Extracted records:
_____

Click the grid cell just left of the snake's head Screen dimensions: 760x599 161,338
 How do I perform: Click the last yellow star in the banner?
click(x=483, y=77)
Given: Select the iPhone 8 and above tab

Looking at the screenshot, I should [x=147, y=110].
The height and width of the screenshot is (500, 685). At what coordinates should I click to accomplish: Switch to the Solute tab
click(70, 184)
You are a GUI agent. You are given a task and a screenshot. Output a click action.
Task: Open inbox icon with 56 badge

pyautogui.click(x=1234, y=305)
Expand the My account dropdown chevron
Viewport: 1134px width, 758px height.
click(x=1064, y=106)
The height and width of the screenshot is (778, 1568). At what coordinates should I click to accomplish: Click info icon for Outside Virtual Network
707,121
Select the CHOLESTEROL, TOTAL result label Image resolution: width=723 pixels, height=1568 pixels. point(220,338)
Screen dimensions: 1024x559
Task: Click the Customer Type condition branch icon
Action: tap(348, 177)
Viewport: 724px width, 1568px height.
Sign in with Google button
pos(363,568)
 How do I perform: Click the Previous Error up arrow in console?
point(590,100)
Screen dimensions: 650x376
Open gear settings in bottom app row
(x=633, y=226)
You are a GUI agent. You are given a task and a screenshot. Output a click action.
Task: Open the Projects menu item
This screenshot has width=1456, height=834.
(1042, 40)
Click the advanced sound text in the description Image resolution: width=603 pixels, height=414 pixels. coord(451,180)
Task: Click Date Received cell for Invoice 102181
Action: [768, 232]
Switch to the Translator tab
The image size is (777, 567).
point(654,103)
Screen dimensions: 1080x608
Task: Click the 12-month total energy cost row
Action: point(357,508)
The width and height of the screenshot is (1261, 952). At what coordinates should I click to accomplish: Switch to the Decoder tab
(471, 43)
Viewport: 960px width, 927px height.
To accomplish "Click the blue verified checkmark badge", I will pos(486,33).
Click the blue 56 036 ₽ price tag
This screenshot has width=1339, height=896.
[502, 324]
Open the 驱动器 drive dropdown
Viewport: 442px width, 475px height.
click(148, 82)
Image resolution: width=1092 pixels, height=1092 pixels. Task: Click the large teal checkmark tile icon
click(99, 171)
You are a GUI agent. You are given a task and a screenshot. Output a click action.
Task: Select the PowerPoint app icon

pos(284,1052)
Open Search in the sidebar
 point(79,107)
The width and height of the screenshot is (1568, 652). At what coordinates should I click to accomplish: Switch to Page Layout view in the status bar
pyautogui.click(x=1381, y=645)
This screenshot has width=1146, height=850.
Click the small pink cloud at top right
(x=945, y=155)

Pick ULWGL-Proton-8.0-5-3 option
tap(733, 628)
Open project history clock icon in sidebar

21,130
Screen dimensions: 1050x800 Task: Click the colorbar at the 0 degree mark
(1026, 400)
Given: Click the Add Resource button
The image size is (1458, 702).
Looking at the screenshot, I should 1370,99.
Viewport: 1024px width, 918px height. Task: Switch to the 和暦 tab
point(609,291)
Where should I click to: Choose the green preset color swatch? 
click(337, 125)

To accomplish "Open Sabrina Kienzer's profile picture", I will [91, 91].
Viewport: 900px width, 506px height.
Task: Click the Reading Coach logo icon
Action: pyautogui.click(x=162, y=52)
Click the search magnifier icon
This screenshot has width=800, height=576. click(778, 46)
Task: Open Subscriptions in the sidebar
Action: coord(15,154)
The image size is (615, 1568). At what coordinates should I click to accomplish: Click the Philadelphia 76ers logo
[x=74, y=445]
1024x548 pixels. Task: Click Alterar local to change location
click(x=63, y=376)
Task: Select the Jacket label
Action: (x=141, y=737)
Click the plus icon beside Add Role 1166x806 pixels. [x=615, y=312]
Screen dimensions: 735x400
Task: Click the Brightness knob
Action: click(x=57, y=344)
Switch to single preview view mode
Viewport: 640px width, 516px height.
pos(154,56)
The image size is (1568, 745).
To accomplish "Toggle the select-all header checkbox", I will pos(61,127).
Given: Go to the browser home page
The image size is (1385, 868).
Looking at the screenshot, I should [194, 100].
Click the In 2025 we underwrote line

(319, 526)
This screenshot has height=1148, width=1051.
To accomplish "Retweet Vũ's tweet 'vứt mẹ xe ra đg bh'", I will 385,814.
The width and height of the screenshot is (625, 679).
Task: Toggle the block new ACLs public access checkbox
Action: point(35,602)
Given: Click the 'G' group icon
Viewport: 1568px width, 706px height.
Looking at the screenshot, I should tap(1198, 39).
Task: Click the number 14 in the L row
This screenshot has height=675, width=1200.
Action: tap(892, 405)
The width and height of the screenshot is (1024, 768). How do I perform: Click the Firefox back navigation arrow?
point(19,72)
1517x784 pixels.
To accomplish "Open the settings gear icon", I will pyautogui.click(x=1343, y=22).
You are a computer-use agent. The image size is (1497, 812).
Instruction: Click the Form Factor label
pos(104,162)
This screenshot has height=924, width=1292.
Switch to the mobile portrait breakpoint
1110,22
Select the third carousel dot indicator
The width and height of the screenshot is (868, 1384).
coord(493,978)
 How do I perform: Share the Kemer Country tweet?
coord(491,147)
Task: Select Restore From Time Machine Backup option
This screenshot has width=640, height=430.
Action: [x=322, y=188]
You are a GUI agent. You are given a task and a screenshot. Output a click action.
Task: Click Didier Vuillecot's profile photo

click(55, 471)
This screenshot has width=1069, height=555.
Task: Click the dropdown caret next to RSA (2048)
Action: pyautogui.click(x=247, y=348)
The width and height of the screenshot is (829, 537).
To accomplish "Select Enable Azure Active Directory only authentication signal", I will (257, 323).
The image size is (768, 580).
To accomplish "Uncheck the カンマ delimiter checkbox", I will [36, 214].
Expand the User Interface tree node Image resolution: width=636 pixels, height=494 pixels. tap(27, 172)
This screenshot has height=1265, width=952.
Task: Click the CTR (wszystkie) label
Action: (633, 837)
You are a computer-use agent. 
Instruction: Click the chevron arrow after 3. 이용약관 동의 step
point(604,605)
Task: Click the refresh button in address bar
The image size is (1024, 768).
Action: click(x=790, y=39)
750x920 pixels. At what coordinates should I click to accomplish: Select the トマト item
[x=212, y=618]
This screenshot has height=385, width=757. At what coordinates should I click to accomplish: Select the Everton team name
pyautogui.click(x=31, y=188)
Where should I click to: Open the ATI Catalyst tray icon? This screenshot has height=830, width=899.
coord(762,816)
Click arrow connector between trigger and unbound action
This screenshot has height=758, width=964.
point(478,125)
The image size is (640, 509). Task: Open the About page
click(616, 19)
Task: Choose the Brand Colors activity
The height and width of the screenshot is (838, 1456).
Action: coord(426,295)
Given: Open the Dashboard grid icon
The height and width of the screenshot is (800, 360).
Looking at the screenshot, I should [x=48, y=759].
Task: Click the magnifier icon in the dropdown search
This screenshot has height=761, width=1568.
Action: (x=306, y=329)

_____

What to do:
Return only this span, exactly: the line that contains "Where should I click to: Open" and all lines after it to the end of the records.

Solution:
Where should I click to: Open the ATI Catalyst tray icon? This screenshot has height=830, width=899.
coord(762,816)
Click arrow connector between trigger and unbound action
This screenshot has height=758, width=964.
point(478,125)
The image size is (640, 509). Task: Open the About page
click(616, 19)
Task: Choose the Brand Colors activity
The height and width of the screenshot is (838, 1456).
Action: coord(426,295)
Given: Open the Dashboard grid icon
The height and width of the screenshot is (800, 360).
Looking at the screenshot, I should [x=48, y=759].
Task: Click the magnifier icon in the dropdown search
This screenshot has height=761, width=1568.
Action: (x=306, y=329)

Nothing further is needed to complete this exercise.